CEDAS: A Compressed Decentralized Stochastic Gradient Method with Improved Convergence
Kun Huang, Shi Pu
TL;DR
This work tackles distributed optimization over networks with communication compression by introducing CEDAS, a compressed exact diffusion method with adaptive stepsizes. CEDAS achieves convergence rates comparable to centralized SGD for both smooth strongly convex and smooth nonconvex objectives under unbiased compression, while delivering the shortest transient times to reach these rates across cited graph topologies. The authors present a rigorous Lyapunov-based analysis, introduce new recursions to handle compression errors, and establish network-independent-type guarantees without requiring bounded gradient moments or gradient dissimilarity. Numerical experiments on logistic regression and neural networks corroborate the theoretical results, illustrating improved performance under communication constraints and varying network connectivity.

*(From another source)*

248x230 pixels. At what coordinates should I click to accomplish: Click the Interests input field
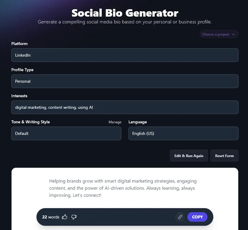coord(125,107)
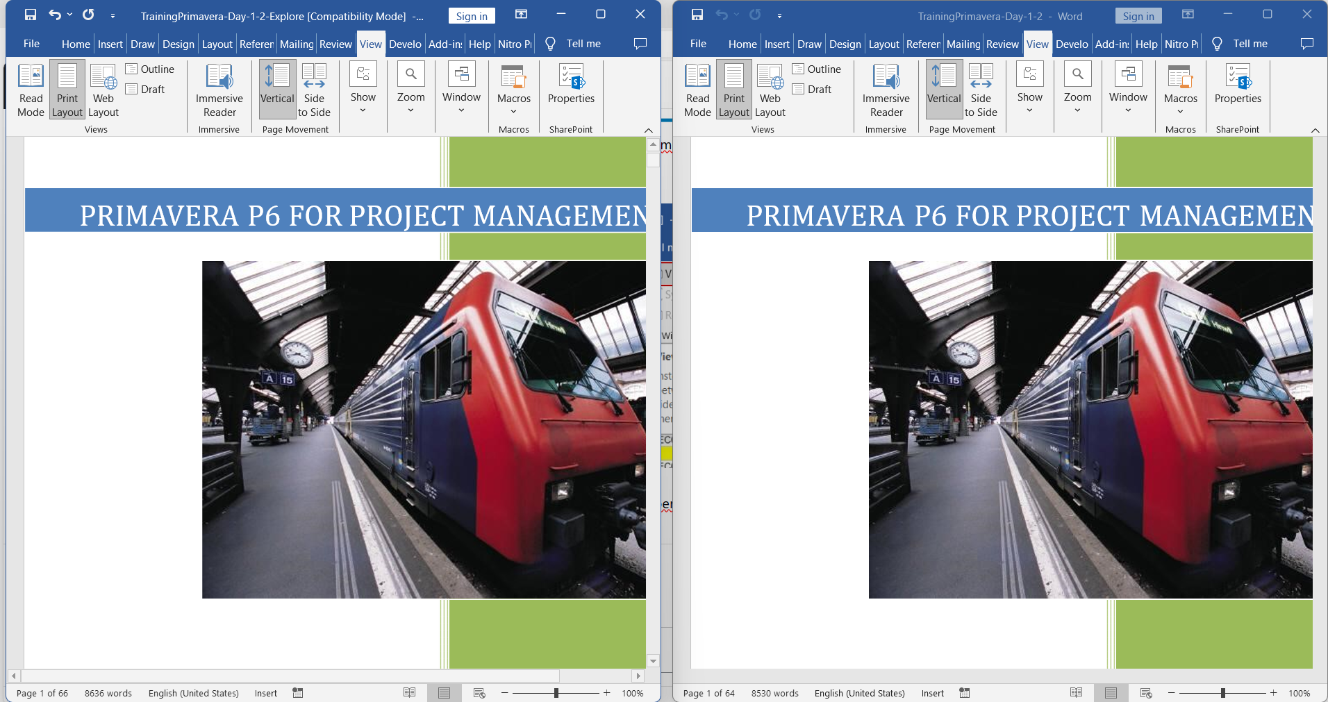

Overall, CEDAS combines compression, diffusion, and adaptive stepping to yield practical, scalable, and fast-converging decentralized optimization with strong theoretical support and empirical validation.
Abstract
In this paper, we consider solving the distributed optimization problem over a multi-agent network under the communication restricted setting. We study a compressed decentralized stochastic gradient method, termed ``compressed exact diffusion with adaptive stepsizes (CEDAS)", and show the method asymptotically achieves comparable convergence rate as centralized { stochastic gradient descent (SGD)} for both smooth strongly convex objective functions and smooth nonconvex objective functions under unbiased compression operators. In particular, to our knowledge, CEDAS enjoys so far the shortest transient time (with respect to the graph specifics) for achieving the convergence rate of centralized SGD, which behaves as $\mathcal{O}(n{C^3}/(1-λ_2)^{2})$ under smooth strongly convex objective functions, and $\mathcal{O}(n^3{C^6}/(1-λ_2)^4)$ under smooth nonconvex objective functions, where $(1-λ_2)$ denotes the spectral gap of the mixing matrix, and $C>0$ is the compression-related parameter. In particular, CEDAS exhibits the shortest transient times when $C < \mathcal{O}(1/(1 - λ_2)^2)$, which is common in practice. Numerical experiments further demonstrate the effectiveness of the proposed algorithm.